* **Your objective**
Although the data below holds other lines too, output only those from the line with "Where should I click to: Click The Sofia" up to and including the line with "You are a computer-use agent. The image size is (800, 444).", exactly as they appear.

Stored data
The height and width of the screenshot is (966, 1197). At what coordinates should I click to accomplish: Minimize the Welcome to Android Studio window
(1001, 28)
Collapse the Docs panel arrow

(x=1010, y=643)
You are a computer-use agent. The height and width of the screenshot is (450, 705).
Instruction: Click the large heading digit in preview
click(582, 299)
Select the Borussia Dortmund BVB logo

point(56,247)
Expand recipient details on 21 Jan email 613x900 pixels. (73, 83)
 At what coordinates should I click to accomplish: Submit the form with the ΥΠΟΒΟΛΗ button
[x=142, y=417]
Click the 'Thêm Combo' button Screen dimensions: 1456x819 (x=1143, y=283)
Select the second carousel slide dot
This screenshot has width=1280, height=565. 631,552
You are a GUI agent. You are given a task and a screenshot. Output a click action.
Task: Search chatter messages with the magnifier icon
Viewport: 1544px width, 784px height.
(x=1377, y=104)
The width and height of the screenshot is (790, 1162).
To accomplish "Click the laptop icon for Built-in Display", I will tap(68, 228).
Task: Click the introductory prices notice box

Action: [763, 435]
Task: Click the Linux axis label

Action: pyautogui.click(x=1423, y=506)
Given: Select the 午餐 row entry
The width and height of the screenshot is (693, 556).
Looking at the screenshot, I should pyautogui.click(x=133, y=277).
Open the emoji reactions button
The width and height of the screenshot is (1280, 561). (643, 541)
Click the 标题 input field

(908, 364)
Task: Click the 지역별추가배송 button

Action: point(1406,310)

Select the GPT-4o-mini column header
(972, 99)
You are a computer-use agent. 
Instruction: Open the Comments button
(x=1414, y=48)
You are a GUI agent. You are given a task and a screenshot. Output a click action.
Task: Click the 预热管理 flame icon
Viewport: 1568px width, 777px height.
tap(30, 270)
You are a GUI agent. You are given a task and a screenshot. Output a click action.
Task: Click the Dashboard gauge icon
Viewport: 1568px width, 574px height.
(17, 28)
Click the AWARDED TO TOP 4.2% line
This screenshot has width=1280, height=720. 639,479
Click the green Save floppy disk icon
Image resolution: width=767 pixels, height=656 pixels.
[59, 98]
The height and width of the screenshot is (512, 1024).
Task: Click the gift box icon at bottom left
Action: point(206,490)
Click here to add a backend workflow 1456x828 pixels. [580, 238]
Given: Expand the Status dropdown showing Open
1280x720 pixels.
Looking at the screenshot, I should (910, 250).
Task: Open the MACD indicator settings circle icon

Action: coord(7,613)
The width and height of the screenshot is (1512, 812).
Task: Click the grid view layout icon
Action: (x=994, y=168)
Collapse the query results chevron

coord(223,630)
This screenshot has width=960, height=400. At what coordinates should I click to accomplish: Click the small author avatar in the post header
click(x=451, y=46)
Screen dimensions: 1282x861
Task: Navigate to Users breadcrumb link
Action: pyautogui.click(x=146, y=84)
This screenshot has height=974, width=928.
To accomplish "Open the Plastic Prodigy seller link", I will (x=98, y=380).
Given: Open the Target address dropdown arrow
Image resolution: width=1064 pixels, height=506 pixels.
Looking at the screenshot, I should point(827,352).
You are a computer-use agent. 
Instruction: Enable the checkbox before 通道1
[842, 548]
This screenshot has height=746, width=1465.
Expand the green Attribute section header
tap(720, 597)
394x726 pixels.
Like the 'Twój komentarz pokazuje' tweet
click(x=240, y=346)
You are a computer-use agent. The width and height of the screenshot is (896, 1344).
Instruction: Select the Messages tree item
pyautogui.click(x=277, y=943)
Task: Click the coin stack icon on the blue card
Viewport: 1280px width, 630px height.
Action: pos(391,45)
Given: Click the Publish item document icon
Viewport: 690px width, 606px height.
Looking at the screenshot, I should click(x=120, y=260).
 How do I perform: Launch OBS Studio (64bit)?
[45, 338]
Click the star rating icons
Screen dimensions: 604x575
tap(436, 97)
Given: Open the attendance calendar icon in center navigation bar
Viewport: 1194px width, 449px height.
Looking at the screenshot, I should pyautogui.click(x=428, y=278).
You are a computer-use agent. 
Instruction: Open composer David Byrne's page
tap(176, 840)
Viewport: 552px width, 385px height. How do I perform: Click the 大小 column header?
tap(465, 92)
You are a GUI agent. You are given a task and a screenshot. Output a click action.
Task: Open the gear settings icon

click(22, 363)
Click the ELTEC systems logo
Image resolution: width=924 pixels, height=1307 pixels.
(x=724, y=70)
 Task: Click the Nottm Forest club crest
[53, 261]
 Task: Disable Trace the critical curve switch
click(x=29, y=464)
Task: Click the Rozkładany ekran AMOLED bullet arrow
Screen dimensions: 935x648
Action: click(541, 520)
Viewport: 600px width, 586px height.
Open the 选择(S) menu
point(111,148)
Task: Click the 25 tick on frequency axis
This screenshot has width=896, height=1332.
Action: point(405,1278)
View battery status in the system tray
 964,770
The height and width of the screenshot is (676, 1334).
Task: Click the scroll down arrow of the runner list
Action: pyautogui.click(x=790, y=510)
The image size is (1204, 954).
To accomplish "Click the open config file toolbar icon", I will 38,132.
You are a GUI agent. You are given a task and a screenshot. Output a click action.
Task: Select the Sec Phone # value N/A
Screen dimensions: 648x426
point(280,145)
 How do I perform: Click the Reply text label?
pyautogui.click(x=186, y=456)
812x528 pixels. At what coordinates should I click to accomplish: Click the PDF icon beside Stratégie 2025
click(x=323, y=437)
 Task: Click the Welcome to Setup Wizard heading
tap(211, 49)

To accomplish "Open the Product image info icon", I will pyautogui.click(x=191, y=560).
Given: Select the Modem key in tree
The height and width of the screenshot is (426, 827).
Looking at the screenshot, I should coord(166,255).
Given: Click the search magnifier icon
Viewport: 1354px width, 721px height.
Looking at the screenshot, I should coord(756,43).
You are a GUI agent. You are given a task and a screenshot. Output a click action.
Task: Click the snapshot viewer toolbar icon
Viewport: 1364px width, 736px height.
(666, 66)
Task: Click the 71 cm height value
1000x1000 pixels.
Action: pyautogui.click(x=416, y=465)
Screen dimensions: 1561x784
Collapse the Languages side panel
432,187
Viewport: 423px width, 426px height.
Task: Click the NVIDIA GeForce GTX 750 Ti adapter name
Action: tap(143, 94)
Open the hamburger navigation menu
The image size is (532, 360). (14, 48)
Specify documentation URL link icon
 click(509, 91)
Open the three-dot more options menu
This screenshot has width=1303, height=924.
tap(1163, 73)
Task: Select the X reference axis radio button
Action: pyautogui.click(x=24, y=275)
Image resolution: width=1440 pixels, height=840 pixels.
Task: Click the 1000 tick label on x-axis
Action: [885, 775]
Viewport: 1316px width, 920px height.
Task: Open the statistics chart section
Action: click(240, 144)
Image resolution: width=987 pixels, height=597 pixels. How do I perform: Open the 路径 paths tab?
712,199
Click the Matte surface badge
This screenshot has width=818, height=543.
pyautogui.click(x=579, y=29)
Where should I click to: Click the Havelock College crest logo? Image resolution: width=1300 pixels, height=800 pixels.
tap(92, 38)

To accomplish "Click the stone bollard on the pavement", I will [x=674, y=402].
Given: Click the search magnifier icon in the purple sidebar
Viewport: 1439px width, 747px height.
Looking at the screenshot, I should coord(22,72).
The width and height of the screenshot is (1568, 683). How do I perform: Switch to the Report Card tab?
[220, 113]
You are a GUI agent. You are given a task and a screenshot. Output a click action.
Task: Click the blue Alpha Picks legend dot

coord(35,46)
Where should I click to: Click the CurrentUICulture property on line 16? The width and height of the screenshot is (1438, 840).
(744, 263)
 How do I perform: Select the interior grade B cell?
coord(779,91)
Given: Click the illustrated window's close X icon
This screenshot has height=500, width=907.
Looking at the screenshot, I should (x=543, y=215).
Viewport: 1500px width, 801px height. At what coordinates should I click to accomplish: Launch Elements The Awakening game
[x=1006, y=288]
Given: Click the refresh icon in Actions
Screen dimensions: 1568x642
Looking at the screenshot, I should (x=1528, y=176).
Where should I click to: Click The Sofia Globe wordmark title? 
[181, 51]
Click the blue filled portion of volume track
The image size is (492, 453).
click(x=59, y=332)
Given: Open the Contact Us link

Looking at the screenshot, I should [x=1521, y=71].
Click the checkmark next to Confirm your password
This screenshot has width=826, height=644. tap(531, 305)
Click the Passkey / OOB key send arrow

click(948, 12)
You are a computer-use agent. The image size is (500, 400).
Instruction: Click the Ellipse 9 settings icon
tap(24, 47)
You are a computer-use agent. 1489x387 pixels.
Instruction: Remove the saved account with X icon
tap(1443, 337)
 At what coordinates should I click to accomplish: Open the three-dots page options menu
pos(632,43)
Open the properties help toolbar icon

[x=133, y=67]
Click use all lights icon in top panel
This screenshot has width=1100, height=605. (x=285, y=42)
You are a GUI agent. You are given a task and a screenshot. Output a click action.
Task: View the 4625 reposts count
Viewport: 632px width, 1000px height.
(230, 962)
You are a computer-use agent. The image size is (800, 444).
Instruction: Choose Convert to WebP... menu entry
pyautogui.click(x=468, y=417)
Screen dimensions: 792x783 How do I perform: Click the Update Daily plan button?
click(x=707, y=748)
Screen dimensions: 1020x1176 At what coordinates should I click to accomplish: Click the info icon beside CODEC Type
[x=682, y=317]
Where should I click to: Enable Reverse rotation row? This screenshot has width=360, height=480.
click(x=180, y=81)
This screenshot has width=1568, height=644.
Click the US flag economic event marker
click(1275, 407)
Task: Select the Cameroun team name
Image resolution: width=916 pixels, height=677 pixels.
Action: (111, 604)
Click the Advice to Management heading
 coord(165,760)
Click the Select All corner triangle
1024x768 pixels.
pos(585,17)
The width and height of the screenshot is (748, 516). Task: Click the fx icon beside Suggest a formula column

* **Result below**
Where should I click to: Click The Sofia Globe wordmark title? 
[181, 51]
Click the blue filled portion of volume track
The image size is (492, 453).
click(x=59, y=332)
Given: Open the Contact Us link

Looking at the screenshot, I should [x=1521, y=71].
Click the checkmark next to Confirm your password
This screenshot has width=826, height=644. tap(531, 305)
Click the Passkey / OOB key send arrow

click(948, 12)
You are a computer-use agent. The image size is (500, 400).
Instruction: Click the Ellipse 9 settings icon
tap(24, 47)
You are a computer-use agent. 1489x387 pixels.
Instruction: Remove the saved account with X icon
tap(1443, 337)
 At what coordinates should I click to accomplish: Open the three-dots page options menu
pos(632,43)
Open the properties help toolbar icon

[x=133, y=67]
Click use all lights icon in top panel
This screenshot has width=1100, height=605. (x=285, y=42)
You are a GUI agent. You are given a task and a screenshot. Output a click action.
Task: View the 4625 reposts count
Viewport: 632px width, 1000px height.
(230, 962)
You are a computer-use agent. The image size is (800, 444).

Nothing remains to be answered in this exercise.